Learning-based Multi-continuum Model for Multiscale Flow Problems

TL;DR

This work addresses the limitations of numerical homogenization for complex multiscale flow by proposing a learning-based two-continuum framework. A first continuum retains the homogenized dynamics with an added interaction to a newly introduced second continuum, whose permeability and the inter-continuum transfer are learned via neural networks, with gradients computed by both direct backpropagation and the adjoint method. The approach is validated on linear and nonlinear flow problems, showing substantial accuracy gains over standard homogenization and revealing robust learned corrections that capture mass transfer between continua. The method offers a data-driven path to enhance reduced-order models for fractured and heterogeneous media with potential for broader multiscale PDE applications.

Abstract

Multiscale problems can usually be approximated through numerical homogenization by an equation with some effective parameters that can capture the macroscopic behavior of the original system on the coarse grid to speed up the simulation. However, this approach usually assumes scale separation and that the heterogeneity of the solution can be approximated by the solution average in each coarse block. For complex multiscale problems, the computed single effective properties/continuum might be inadequate. In this paper, we propose a novel learning-based multi-continuum model to enrich the homogenized equation and improve the accuracy of the single continuum model for multiscale problems with some given data. Without loss of generalization, we consider a two-continuum case. The first flow equation keeps the information of the original homogenized equation with an additional interaction term. The second continuum is newly introduced, and the effective permeability in the second flow equation is determined by a neural network. The interaction term between the two continua aligns with that used in the Dual-porosity model but with a learnable coefficient determined by another neural network. The new model with neural network terms is then optimized using trusted data. We discuss both direct back-propagation and the adjoint method for the PDE-constraint optimization problem.
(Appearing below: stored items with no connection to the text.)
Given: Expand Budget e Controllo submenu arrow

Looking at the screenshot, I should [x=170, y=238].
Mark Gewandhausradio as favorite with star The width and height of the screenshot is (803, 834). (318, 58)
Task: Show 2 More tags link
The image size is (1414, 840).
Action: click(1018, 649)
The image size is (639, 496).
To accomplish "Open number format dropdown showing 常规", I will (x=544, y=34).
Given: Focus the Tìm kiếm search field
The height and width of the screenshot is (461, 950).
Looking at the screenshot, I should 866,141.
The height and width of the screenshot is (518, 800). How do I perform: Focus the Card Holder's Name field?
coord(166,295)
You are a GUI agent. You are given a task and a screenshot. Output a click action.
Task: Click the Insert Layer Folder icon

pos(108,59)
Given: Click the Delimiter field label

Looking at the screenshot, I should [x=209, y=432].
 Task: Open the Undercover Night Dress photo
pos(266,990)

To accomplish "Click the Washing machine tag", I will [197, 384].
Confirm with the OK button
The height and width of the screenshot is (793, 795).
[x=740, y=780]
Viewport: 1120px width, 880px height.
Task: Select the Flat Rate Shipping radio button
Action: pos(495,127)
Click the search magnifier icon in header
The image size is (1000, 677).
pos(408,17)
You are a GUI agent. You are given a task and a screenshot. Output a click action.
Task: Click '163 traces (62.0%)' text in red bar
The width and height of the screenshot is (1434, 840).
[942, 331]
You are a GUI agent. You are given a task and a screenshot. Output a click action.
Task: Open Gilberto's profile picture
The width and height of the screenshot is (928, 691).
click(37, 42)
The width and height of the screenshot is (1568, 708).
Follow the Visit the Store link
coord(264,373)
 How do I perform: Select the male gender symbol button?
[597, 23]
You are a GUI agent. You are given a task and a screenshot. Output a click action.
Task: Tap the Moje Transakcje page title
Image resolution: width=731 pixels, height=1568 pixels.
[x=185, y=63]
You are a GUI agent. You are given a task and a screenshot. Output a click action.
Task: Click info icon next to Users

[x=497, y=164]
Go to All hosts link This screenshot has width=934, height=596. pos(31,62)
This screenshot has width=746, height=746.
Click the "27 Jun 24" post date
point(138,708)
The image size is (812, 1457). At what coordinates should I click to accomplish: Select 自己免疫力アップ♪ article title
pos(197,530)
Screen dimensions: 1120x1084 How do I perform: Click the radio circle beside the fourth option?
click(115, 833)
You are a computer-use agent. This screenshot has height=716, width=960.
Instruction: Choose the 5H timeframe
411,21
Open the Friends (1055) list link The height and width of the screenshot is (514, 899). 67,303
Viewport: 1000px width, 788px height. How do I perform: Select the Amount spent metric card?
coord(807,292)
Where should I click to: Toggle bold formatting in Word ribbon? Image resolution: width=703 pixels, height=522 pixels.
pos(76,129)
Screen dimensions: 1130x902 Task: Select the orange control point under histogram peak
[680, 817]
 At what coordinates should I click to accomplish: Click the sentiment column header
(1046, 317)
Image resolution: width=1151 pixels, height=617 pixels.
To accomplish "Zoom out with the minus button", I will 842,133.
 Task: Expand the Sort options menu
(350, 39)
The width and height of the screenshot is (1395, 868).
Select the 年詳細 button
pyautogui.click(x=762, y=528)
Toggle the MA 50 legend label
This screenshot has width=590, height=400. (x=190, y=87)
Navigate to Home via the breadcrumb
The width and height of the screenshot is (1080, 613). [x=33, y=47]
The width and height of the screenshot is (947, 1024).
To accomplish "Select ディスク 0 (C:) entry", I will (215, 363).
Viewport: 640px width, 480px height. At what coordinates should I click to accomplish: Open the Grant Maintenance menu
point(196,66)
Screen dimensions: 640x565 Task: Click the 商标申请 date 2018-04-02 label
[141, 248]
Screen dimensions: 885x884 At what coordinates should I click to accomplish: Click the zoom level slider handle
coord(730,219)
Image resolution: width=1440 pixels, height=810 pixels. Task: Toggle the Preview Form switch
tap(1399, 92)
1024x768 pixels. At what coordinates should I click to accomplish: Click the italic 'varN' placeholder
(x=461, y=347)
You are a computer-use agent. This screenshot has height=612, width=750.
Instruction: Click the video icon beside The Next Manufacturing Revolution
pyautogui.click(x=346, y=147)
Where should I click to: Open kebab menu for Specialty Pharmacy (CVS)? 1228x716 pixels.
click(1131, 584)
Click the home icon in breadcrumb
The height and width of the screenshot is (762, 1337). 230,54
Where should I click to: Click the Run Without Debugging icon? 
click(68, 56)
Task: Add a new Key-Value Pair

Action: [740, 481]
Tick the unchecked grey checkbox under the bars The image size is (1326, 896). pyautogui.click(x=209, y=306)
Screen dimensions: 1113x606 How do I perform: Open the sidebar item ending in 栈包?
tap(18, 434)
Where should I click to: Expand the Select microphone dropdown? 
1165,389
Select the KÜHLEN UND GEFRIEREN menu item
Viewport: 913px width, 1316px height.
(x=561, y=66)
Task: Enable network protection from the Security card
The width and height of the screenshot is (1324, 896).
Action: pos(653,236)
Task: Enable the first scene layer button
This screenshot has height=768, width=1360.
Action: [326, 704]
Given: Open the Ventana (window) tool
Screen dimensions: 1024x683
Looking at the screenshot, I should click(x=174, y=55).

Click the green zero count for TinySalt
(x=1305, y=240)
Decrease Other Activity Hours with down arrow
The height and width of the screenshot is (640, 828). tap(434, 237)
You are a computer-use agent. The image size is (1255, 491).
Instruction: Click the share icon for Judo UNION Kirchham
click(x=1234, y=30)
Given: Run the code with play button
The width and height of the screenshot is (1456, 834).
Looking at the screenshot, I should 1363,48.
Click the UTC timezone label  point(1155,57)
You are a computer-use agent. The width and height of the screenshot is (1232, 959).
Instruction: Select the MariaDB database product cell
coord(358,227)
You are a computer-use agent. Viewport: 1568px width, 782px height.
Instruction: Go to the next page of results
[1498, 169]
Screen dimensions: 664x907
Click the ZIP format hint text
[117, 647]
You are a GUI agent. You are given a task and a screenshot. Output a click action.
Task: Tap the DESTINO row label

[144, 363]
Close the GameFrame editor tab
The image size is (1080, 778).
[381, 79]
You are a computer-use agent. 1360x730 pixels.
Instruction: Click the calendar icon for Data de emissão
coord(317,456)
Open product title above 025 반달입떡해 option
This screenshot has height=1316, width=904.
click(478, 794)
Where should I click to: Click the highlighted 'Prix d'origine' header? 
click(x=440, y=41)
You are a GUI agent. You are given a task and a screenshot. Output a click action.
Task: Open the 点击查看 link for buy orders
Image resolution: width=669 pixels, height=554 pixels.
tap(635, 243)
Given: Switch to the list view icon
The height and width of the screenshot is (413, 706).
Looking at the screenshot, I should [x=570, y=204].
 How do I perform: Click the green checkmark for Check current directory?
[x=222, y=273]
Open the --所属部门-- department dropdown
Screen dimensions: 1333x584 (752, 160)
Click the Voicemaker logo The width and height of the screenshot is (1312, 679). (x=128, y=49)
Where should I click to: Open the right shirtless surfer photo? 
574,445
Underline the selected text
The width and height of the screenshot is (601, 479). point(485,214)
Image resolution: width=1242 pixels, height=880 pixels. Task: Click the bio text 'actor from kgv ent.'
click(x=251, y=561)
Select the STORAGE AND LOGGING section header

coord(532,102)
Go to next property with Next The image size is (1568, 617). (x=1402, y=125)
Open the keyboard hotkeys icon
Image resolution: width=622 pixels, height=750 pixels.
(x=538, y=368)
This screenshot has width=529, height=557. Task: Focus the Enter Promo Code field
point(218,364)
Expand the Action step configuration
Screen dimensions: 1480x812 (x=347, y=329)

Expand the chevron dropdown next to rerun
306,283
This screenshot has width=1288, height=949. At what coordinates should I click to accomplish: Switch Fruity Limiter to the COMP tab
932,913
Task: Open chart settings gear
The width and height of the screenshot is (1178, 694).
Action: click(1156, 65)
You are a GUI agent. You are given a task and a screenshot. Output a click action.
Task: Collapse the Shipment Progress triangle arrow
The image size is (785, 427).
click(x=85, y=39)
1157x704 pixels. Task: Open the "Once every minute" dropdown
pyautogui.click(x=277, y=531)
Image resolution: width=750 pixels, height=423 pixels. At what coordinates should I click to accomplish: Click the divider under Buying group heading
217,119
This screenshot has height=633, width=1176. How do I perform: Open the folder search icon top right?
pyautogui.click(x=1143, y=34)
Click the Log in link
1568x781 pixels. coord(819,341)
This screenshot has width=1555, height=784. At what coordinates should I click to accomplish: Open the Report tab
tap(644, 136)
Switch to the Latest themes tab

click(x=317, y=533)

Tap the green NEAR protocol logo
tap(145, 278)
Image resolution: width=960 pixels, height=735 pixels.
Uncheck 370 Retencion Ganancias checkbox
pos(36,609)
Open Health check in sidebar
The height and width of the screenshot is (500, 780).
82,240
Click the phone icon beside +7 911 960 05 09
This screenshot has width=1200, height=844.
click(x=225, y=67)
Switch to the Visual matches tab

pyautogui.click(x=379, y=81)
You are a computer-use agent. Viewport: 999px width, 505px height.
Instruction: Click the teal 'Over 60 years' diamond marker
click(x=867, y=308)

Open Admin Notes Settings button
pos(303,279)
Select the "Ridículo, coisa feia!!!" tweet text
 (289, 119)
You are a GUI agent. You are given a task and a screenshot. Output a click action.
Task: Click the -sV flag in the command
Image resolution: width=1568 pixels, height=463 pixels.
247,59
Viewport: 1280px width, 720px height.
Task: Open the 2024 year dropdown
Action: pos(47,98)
Our proposed learning-based multi-continuum model can resolve multiple interacted media within each coarse grid block and describe the mass transfer among them, and it has been demonstrated to significantly improve the simulation results through numerical experiments involving both linear and nonlinear flow equations.

Figures (11)

• Figure 1: The schematic illustration of our proposed learning-based multi-continuum model. The black color indicates the forward process, and the green color indicates the back-propagation to optimize network parameters.
• Figure 2: The configuration of the permeability field and the source term of the linear flow equation. (a) The permeability field on the fine grid. (b) The source term. (c) The value $\kappa^\star_{11}$ of the homogenized permeability. (d) The value $\kappa^\star_{22}$ of the homogenized permeability.
• Figure 3: The training trajectories of the loss function. The gradients of netwrok parameters are calculated by (a) direct BP and (b) the adjoint method.
• Figure 4: The FEM solutions of the linear flow equation, the homogenized equation and our proposed learning-based multi-continuum equation. (a)(d) The reference solutions at $t=0.1$ and 1. (b)(e) The homogenized solutions at $t=0.1$ and 1. (c)(f) The solutions of our proposed multi-continuum equation at $t=0.1$ and 1.
• Figure 5: The learned permeability field $\kappa_2$ and transfer coefficient $\sigma$. (a-b) The diagonal elements $\kappa_2^{11}$ and $\kappa_2^{22}$ in domain $\Omega$. (c) The learned transfer coefficient $\sigma$ in domain $\Omega$.